What Are The Primary Components Of A Sprinkler Irrigation System

What Are The Components Of A Sprinkler Irrigation System?On any property with significant landscaping, a sprinkler irrigation system is eventually going to be a must. An automated setup can save a whole lot of time and water, and will help maintain better yard health overall. Skilled professionals can also oversee every part of the process, from planning to installation, so there is little reason for a homeowner not to look into the setup. It’s the kind of watering aid that any homeowner could use to make beautiful landscaping easier to manage.

What are the primary components of a sprinkler irrigation system?

Most homes have most of the components needed to run a watering system, and only a few additions are needed to power it. Unless the water supply is accessible via a pump, homes receive water through a supply line that is connected to a municipal water main. This supply line runs under the home and connects the main to the building’s plumbing infrastructure, making it possible to run all interior water needs.

Before the water reaches the home, it passes by a secondary connection that is somewhere in the yard. This connection can be used to supply water to sprinkler heads located throughout the property. To do this, professionals will first install a shutoff valve near the home’s supply line. This will enable the installer or homeowner to cut off water to the setup in the event of an emergency or when working on the setup itself. A backflow preventer it also placed somewhere along the secondary supply line and keeps contaminated water from flowing back into the home’s supply line.

The workhorse of any sprinkler irrigation system is the valve manifold
. The manifold has several valves that connect to the watering heads in varying patterns. By opening up a single valve at a time, a homeowner can choose which parts of the yard to water at any given time. In general, it is impossible to provide enough water volume and pressure to all of the heads at once, making zone watering a necessity. A professional can help determine how much pressure and volume are available to the setup. Both pressure and volume will largely be dependent on the size of the water meter, what kind of supply line the home has and how much pressure the utility company delivers to the house.

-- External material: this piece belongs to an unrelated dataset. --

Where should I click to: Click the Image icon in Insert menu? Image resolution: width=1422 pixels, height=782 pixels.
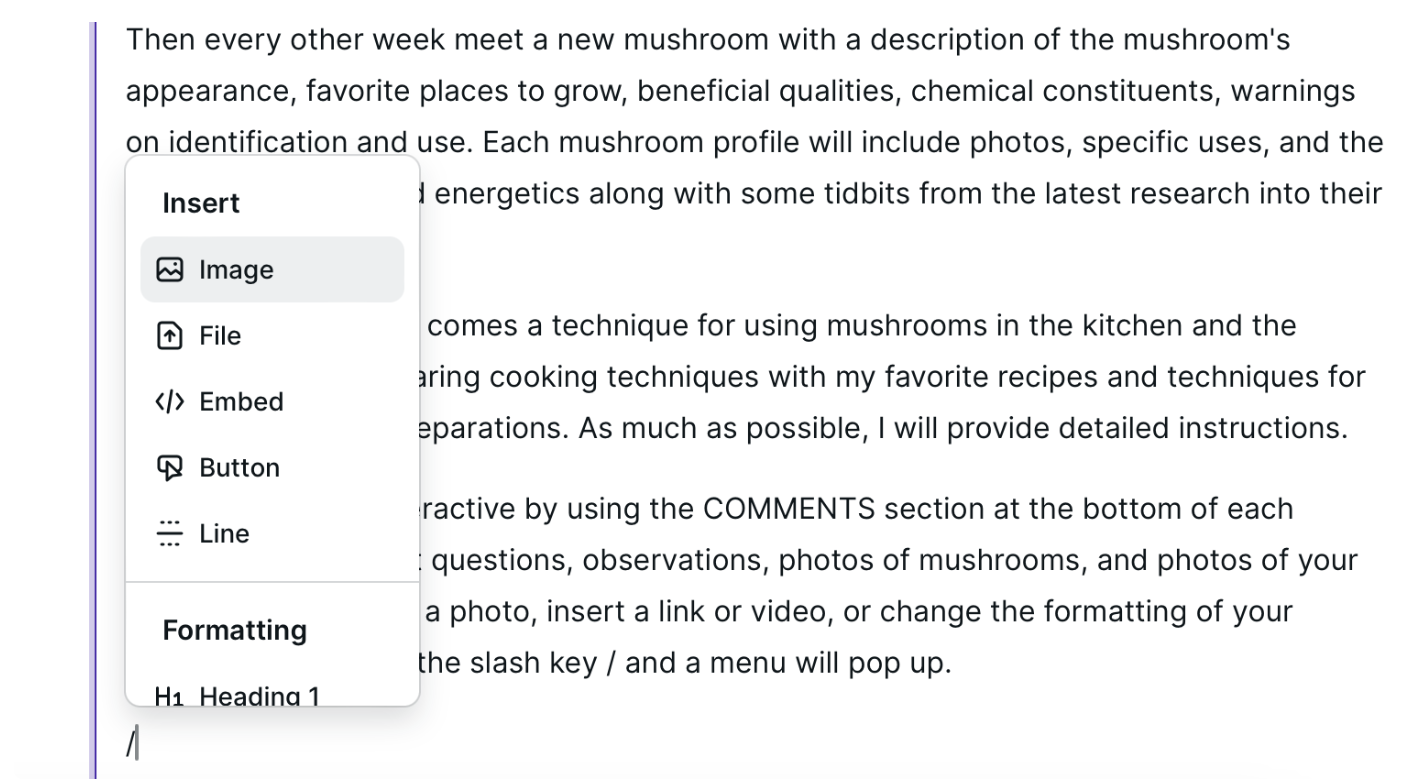tap(170, 270)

During operation, the wiring tied to each of the valves will fire in turn, activating each watering zone separately. The homeowner can alter the watering pattern or timing using a control box provided by the installer, but in general, the areas will be set up so that they provide optimal coverage. Reputable professionals use advanced watering heads that are not as affected by wind and are designed to spray in even patterns. The arrangement of these watering heads will be determined during the planning phase, as the professional decides how to set up watering zones for proper coverage.

Once complete, it’ll be clear why these systems make maintaining a healthy yard much easier.

This article was published on Friday 14 November, 2014.